Martin Luther King’s battles have not all been won.  We have not yet done away with inequality in our society, or with discrimination against Blacks and Latinos and undocumented aliens and gays.  We have not yet overcome poverty and despair in our inner cities, in Appalachia and in many other parts of this great land, not only among Black people but also among white people, young people, old people, people of all races and creeds.  We have not yet achieved the peace Martin Luther King, Jr. fought for, the peace on earth of which he dreamed.

And we all need constant reminders not to allow the Drum Major Instinct to carry us away into feelings of superiority, into forgetting that the spirit of Jesus calls us each to be servants, that to be great we must accept that we are small and that we are called to humility, not to arrogance.  As a nation we need to be constantly reminded that our greatness is founded on our goodness, not on our being uniquely chosen to be “number one.”  Today, King would be denounced as someone who “blames America first.”  Indeed, he was attacked in similar terms during his life.

The real lesson we need to learn from King’s life is not just that he was a great leader in the quest for civil rights, for freedom and equality for African Americans, but that he tried to stand for truth, whatever the opposition, whatever the consequences, however unpopular it might be.  On that path, he knew that he was in the right, and he knew that ultimately, after many long years of struggle, all of his dreams would be fulfilled.  As he put it at the end of his last sermon:

Let me close by saying that we have difficult days ahead in the struggle for justice and peace, but I will not yield to a politic of despair…. [I’m going to] go on with the determination to make America the truly great America that it is called to be.

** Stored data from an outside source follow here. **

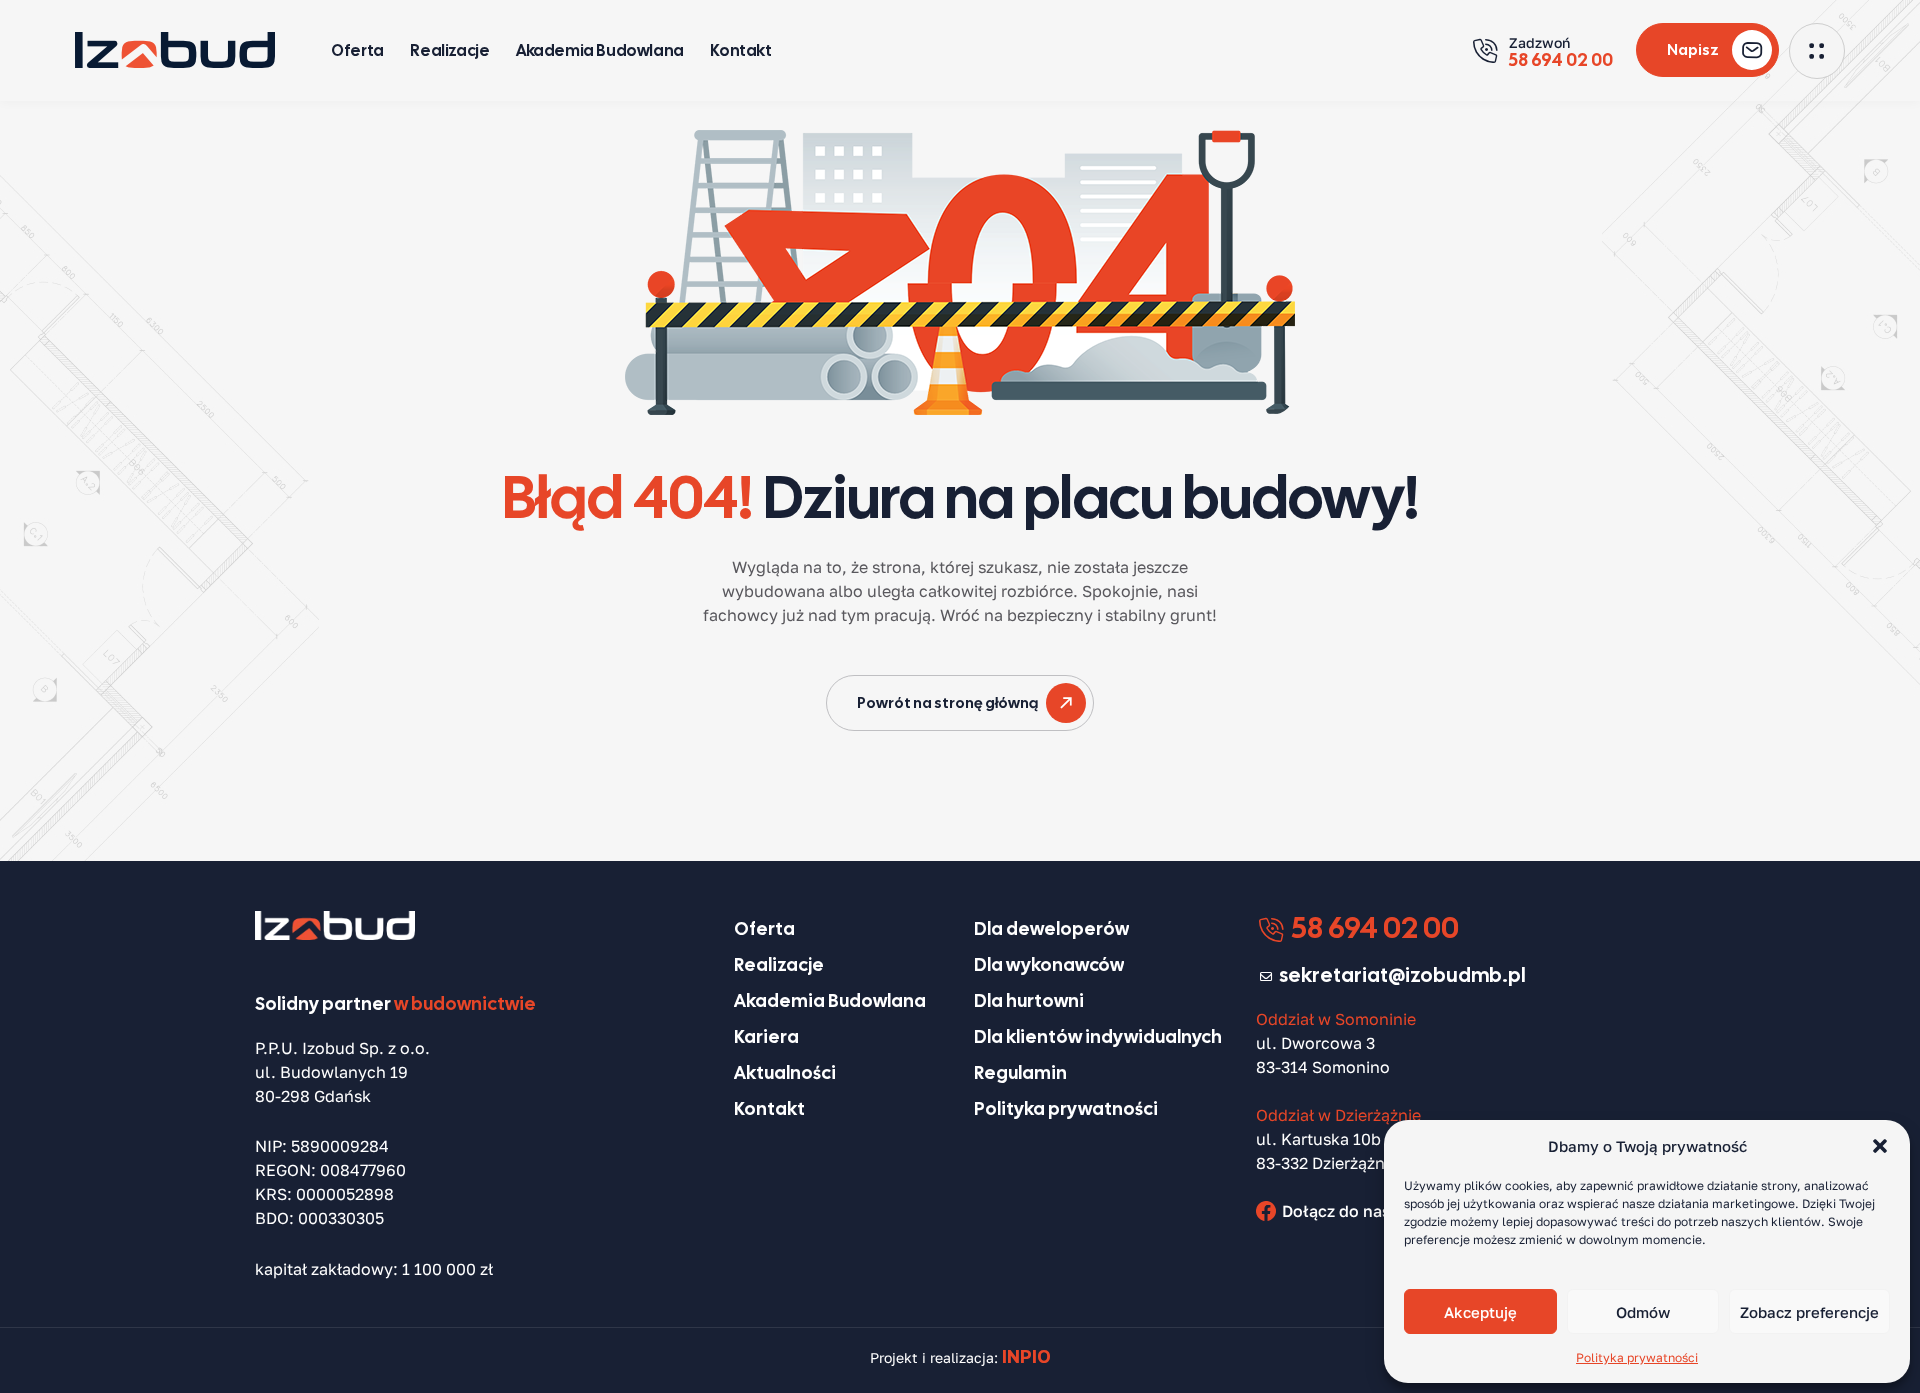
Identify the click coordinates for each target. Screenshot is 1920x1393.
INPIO (1026, 1356)
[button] (1880, 1146)
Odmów (1643, 1312)
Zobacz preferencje (1809, 1312)
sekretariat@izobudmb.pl (1402, 975)
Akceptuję (1480, 1312)
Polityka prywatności (1637, 1357)
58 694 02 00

I say to you that our goal is freedom, and I believe we are going to get there because however much she strays away from it, the goal of America is freedom. Abused and scorned though we may be as [Black] people, our destiny is tied up in the destiny of America….

We’re going to win our freedom because both the sacred heritage of our nation and the eternal will of the almighty God are embodied in our echoing demands. And so, however dark it is, however deep the angry feelings are, and however violent explosions are, I can still sing "We Shall Overcome."

We shall overcome because the arc of the moral universe is long, but it bends toward justice.

We shall overcome because Carlyle is right—"No lie can live forever."

We shall overcome because William Cullen Bryant is right—"Truth, crushed to earth, will rise again."

We shall overcome because James Russell Lowell is right—as we were singing earlier today,

Truth forever on the scaffold, Wrong forever on the throne.

Yet that scaffold sways the future.

And behind the dim unknown stands God, within the shadow,

Keeping watch above his own.

With this faith we will be able to hew out of the mountain of despair the stone of hope. With this faith we will be able to transform the jangling discords of our nation into a beautiful symphony of brotherhood.[ii]

That is the faith we, too, must always hold dear.  That is the faith that makes us strong.  That is the faith that will overcome.

May it be so, and Amen.

                                                                    www.secondparish.org



[i] James H. Cone, Martin & Malcolm & America:  A Dream or a Nightmare, Maryknoll, NY:  Orbis Books, 1991, p. 240.

[ii] Martin Luther King, Jr., “Remaining Awake Through a Great Revolution,” 1968, in A Testament of Hope:  The Essential Writings of Martin Luther King, Jr., ed. James M. Washington, San Francisco:  Harper & Row, 1986, pp. 277-278.